### YOUR TASK
Can you give the rows from the line containing "Task: Click the One drive cloud icon" through the line containing "point(28,16)" again, swapping "left chevron" for "back arrow" and leaving everything else unchanged?

Source data
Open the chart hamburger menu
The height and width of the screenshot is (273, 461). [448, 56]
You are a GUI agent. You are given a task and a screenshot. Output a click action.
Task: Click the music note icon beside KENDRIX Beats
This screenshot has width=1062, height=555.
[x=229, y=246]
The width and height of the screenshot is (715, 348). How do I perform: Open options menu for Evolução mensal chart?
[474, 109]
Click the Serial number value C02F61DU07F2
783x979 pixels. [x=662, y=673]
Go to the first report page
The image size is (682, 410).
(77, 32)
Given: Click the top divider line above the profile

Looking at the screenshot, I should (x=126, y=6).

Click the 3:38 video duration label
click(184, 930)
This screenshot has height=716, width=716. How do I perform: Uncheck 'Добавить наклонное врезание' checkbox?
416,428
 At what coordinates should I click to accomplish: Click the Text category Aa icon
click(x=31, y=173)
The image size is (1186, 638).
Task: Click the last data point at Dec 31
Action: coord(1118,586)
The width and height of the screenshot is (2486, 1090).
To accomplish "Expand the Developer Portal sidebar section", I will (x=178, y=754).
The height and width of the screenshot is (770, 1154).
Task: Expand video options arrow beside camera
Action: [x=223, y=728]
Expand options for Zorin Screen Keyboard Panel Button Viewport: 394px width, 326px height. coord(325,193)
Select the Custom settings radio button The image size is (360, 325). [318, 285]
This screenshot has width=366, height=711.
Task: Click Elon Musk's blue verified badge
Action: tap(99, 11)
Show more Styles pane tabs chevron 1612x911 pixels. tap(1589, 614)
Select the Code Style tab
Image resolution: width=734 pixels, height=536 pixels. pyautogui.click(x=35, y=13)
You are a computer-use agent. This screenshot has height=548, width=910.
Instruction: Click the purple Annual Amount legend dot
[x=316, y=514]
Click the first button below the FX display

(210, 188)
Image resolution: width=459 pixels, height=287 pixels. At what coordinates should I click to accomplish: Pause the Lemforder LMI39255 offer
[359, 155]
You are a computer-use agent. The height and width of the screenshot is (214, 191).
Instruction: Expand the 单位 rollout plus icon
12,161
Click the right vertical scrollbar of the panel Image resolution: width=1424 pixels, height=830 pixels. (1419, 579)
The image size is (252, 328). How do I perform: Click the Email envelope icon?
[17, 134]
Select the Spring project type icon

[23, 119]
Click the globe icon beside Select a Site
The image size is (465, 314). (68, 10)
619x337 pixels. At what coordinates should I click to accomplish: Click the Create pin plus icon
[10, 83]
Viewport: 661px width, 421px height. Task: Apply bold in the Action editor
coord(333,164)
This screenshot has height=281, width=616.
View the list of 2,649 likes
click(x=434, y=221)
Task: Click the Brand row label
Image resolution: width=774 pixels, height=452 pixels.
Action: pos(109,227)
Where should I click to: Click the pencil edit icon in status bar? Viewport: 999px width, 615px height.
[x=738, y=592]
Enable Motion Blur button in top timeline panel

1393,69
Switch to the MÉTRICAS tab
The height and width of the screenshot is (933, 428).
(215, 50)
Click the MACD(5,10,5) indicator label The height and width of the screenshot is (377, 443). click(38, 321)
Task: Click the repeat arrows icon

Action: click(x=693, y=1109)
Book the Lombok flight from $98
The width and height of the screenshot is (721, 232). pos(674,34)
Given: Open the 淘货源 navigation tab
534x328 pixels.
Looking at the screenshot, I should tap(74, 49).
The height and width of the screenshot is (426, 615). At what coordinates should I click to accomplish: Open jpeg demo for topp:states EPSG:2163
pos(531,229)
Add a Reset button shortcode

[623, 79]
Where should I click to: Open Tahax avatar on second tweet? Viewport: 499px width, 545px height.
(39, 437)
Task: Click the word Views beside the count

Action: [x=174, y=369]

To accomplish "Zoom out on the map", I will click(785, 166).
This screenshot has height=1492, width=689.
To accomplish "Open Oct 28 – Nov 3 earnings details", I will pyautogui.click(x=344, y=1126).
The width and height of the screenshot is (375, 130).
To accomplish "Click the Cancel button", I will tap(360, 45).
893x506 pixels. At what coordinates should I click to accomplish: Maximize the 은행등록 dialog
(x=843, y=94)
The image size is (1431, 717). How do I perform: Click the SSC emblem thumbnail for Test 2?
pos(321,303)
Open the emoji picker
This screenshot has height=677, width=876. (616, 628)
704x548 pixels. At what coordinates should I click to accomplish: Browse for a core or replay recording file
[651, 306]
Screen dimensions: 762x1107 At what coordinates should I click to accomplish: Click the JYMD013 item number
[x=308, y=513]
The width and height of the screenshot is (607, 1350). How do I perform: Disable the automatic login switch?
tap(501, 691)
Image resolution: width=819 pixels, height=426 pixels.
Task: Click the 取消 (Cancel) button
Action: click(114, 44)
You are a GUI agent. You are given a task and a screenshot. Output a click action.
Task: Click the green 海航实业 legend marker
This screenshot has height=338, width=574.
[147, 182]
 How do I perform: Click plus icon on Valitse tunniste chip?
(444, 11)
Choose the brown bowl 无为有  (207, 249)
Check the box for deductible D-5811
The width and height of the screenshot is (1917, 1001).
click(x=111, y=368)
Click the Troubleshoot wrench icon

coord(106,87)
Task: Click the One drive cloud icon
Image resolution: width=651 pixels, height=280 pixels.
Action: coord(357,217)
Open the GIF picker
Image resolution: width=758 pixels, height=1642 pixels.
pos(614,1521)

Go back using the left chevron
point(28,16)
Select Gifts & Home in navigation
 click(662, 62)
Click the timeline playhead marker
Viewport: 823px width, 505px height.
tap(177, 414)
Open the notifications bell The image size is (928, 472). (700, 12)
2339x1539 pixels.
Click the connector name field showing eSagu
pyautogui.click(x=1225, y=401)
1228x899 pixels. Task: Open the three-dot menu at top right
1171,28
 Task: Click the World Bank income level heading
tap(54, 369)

### FINAL RESULT
Task: Click the One drive cloud icon
Image resolution: width=651 pixels, height=280 pixels.
Action: coord(357,217)
Open the GIF picker
Image resolution: width=758 pixels, height=1642 pixels.
pos(614,1521)

Go back using the back arrow
point(28,16)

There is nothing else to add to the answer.